> **Problem details**
Quote the records below word for word, please, from the very first line through the one that contains "Viewport: 1400px width, 856px height.", and nothing beyond it.

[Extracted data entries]
....................

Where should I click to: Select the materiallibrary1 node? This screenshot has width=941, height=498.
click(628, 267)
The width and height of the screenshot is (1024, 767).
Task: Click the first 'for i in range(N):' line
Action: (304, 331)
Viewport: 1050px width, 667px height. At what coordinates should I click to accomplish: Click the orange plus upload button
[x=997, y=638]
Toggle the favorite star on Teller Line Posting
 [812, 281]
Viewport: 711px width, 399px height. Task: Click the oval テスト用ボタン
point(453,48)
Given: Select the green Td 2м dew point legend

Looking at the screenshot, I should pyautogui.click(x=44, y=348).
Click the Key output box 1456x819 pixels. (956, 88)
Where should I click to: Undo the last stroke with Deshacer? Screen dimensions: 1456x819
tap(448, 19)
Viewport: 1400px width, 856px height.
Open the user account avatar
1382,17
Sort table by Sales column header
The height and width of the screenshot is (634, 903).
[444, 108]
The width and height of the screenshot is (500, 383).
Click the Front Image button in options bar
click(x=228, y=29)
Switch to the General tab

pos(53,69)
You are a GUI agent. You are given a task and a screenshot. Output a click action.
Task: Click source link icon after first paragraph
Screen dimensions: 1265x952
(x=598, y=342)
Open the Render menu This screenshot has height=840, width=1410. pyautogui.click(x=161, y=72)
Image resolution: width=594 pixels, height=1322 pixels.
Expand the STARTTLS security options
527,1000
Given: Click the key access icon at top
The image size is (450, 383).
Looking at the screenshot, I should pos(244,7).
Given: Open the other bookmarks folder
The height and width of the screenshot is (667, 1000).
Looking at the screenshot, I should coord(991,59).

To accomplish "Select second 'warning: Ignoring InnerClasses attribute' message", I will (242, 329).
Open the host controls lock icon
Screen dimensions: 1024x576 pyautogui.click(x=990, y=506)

....................

> **Task response**
Where should I click to: Select the materiallibrary1 node? This screenshot has width=941, height=498.
click(628, 267)
The width and height of the screenshot is (1024, 767).
Task: Click the first 'for i in range(N):' line
Action: (304, 331)
Viewport: 1050px width, 667px height. At what coordinates should I click to accomplish: Click the orange plus upload button
[x=997, y=638]
Toggle the favorite star on Teller Line Posting
 [812, 281]
Viewport: 711px width, 399px height. Task: Click the oval テスト用ボタン
point(453,48)
Given: Select the green Td 2м dew point legend

Looking at the screenshot, I should pyautogui.click(x=44, y=348).
Click the Key output box 1456x819 pixels. (956, 88)
Where should I click to: Undo the last stroke with Deshacer? Screen dimensions: 1456x819
tap(448, 19)
Viewport: 1400px width, 856px height.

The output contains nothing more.